青少年事情と教育を考える 130
不妊治療と若い世代に必要な教育

ナビゲーター:中田 孝誠

 菅政権は重要政策の一つとして、不妊治療への支援を打ち出しています。
 少子化対策の一環として、1回数十万円の費用がかかる不妊治療に保険を適用し、子供を希望するカップルを支援するというものです。

 現在も一部の治療には保険が適用されていますが、より多額の費用がかかる体外受精や顕微授精などには保険ではなく助成という形で支援がなされています。ただし女性の年齢が43歳まで、所得が730万円未満といった制限があります。

 これらに保険が適用されれば、経済的負担は軽減されます。実際に治療を受けるカップルにとって救いになることは確かです。

 課題は、保険料を納める国民の幅広い理解が必要であることや、保険を適用するからには病院によって治療の技術にばらつきがあってはならないといったことも指摘されています。
 それからもう一つ。これは根本的な課題だと言えることですが、若い世代に「妊娠、出産の適齢期」を知らない人が少なくないということです。

 日本で体外受精によって生まれた子供は56617人(2017年)で、この年に生まれた子供全体の16人に1人に当たります。治療件数は過去最多の約448千件でした。ちなみに、日本は不妊治療件数が世界で最も多い国だといわれています。

 日本では晩婚化が進み、女性の平均初婚年齢と第一子出産年齢が年々上昇しています。このことが少子化が急速に進む大きな要因です。

 不妊治療の専門家によると、妊娠や出産がしやすい年齢がいつ頃なのか、日本の若者は他国に比べて基本的な知識が非常に少ないというのです。

• _作業課題 1_:
不妊治療についての抜粋を読み、次の問いに答えよ。
(a) 体外受精や顕微授精などへの助成で、女性の年齢はいくつまでと制限されているか。
(b) 2017年に日本で体外受精によって生まれた子供は何人か。
(c) 少子化が急速に進む大きな要因として抜粋が挙げているのは何か。
• _作業課題 2_:
不妊治療についての抜粋が、保険適用に伴う課題として挙げている事柄をすべて書き出せ。
• _作業課題 3_:
次の各文が不妊治療についての抜粋の内容と合っているかどうか、「はい」か「いいえ」で答えよ。それぞれ、判断の決め手となる抜粋の語句をそのまま引用せよ。
(a) 体外受精には現在すでに保険が適用されている。
(b) 日本は不妊治療件数が世界で最も多い国だといわれている。
(c) 助成の所得制限は730万円以上である。

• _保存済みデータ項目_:
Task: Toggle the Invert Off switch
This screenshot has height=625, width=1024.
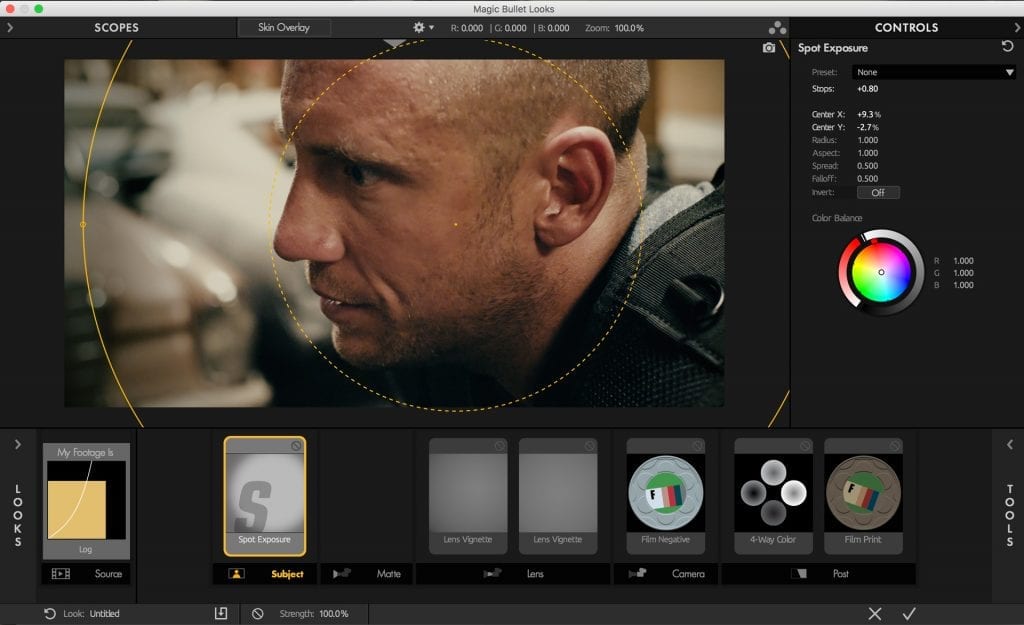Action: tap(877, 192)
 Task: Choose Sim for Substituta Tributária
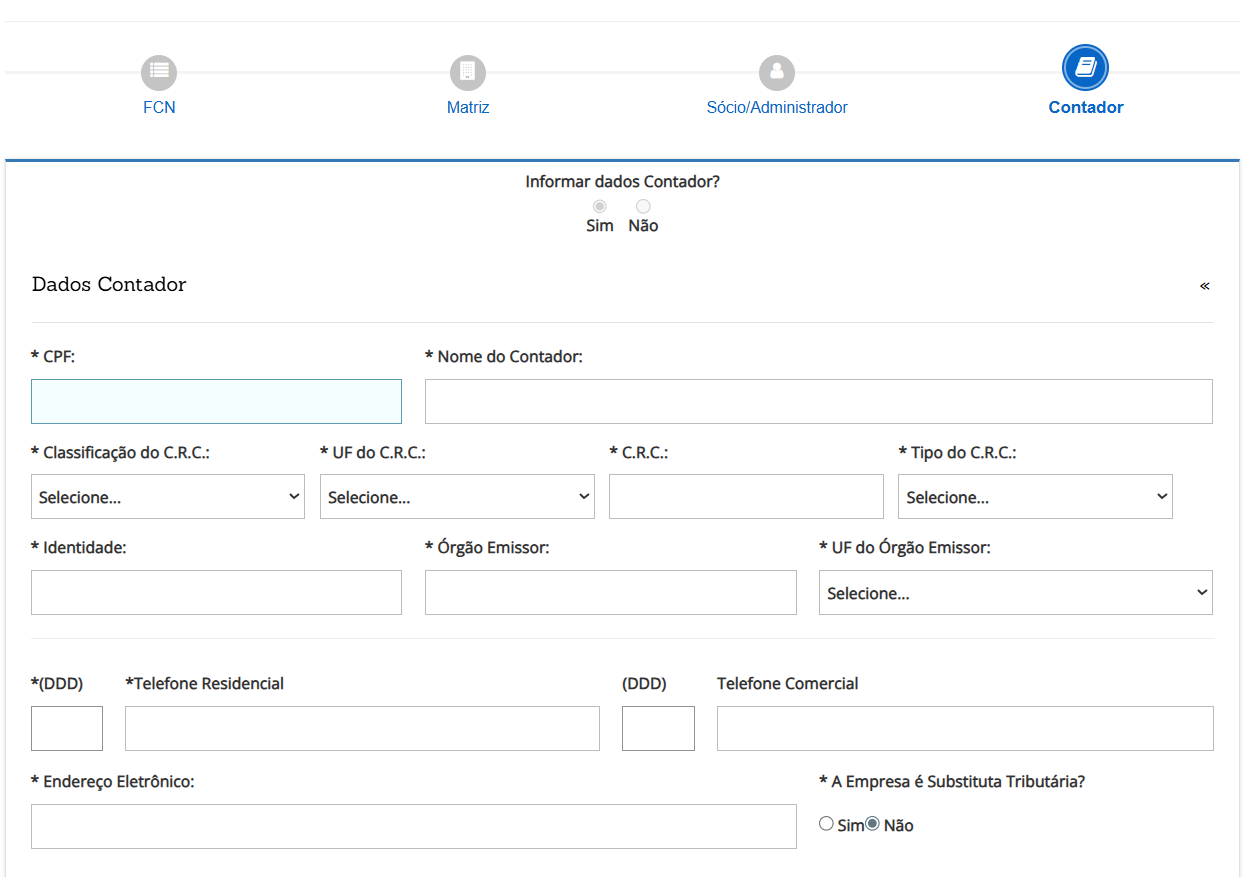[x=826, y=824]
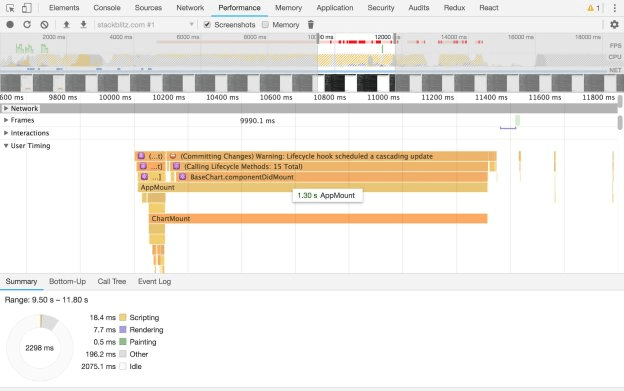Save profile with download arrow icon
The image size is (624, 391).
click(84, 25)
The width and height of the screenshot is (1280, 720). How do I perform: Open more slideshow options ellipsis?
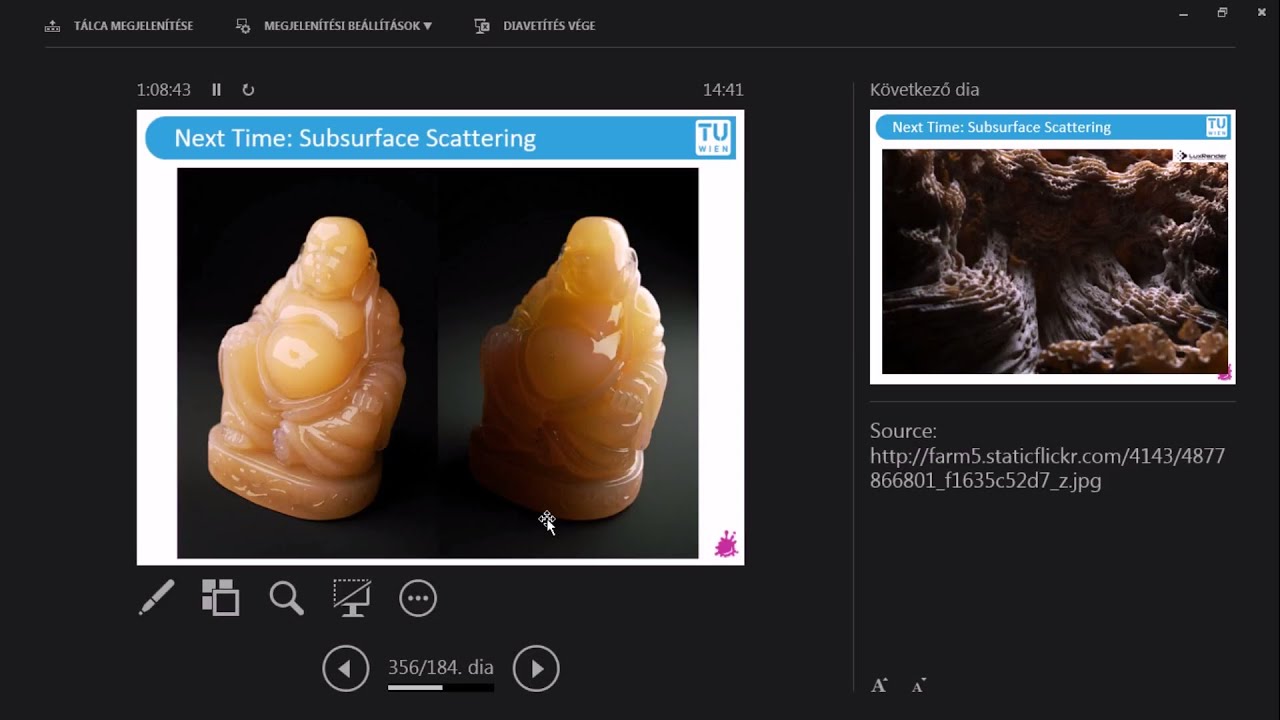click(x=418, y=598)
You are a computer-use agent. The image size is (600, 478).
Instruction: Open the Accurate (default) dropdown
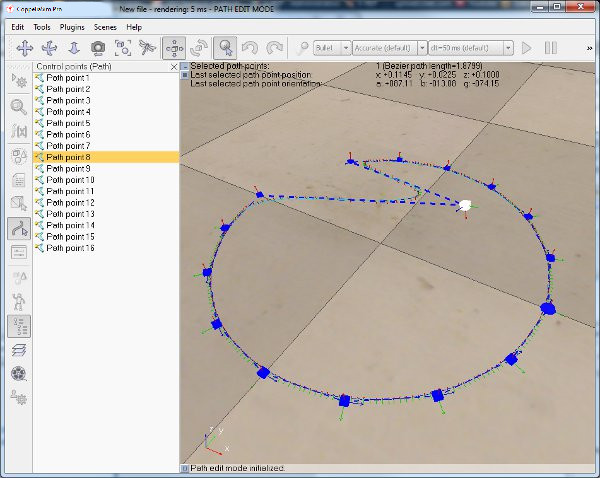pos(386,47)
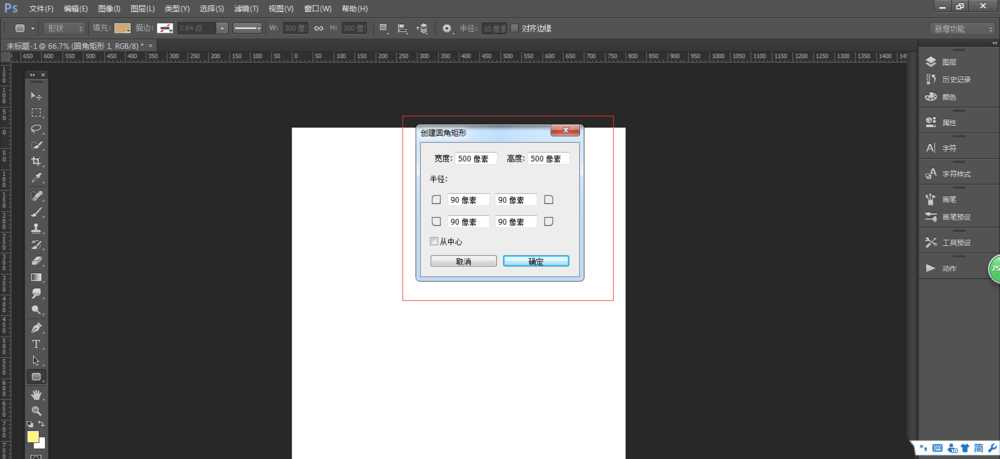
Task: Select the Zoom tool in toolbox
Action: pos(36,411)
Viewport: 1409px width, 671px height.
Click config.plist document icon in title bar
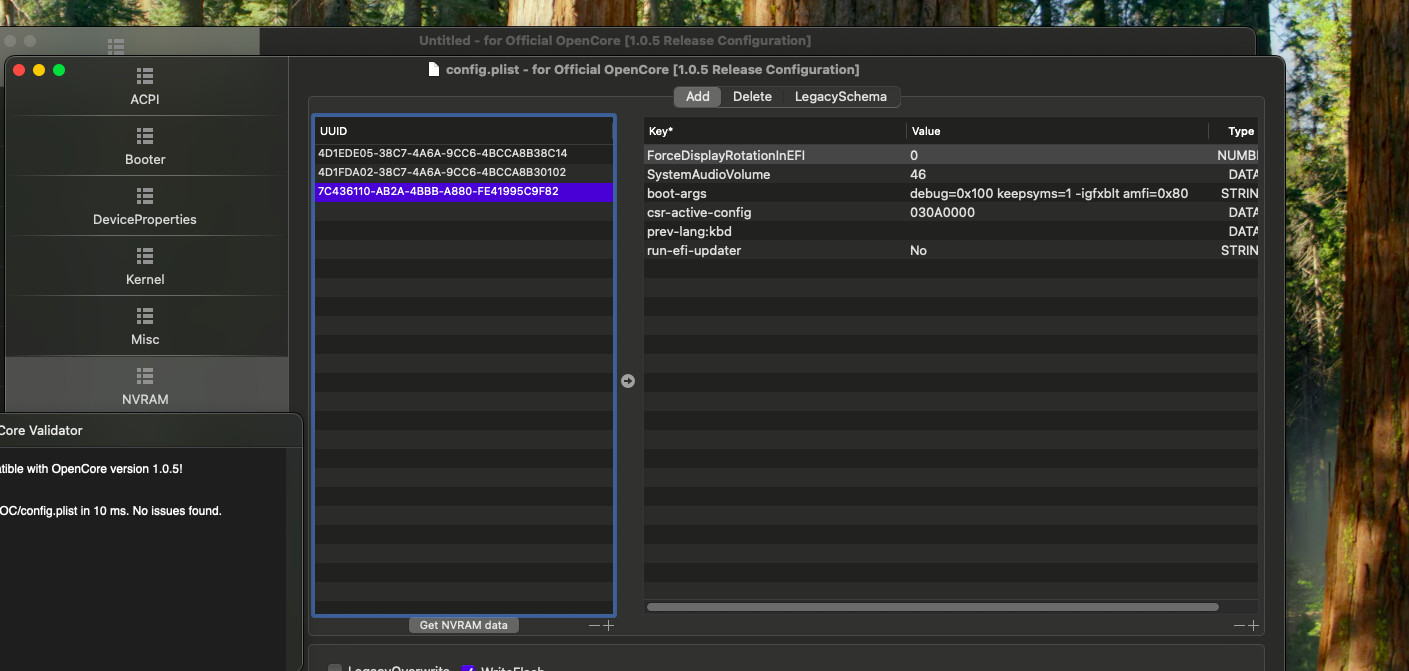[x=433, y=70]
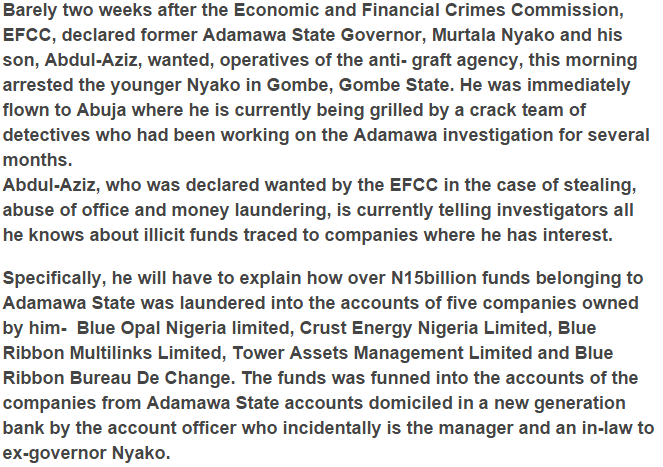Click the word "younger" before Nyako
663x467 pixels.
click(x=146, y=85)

• _解答 1_:
(a) 43歳までである。
(b) 56617人である。
(c) 晩婚化が進み、女性の平均初婚年齢と第一子出産年齢が年々上昇していることである。

• _解答 2_:
・保険料を納める国民の幅広い理解が必要であること
・保険を適用するからには、病院によって治療の技術にばらつきがあってはならないこと
・若い世代に「妊娠、出産の適齢期」を知らない人が少なくないこと

• _解答 3_:
(a) いいえ。「体外受精や顕微授精などには保険ではなく助成という形で支援がなされています」
(b) はい。「日本は不妊治療件数が世界で最も多い国だといわれています」
(c) いいえ。「所得が730万円未満といった制限があります」